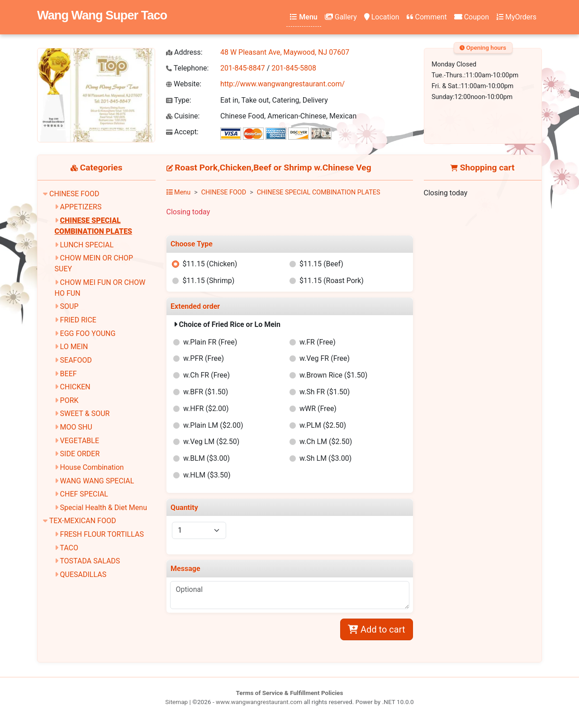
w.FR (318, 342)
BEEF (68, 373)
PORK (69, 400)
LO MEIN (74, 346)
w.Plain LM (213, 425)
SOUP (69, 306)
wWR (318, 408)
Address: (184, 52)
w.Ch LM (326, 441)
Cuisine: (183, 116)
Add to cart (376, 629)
######
Convert the lines of the items above into a JSON list of strings, one string per line, with blank lines omitted and the pictures left out.

## EXPECTED ANSWER
[
  "w.FR (318, 342)",
  "BEEF (68, 373)",
  "PORK (69, 400)",
  "LO MEIN (74, 346)",
  "w.Plain LM (213, 425)",
  "SOUP (69, 306)",
  "wWR (318, 408)",
  "Address: (184, 52)",
  "w.Ch LM (326, 441)",
  "Cuisine: (183, 116)",
  "Add to cart (376, 629)"
]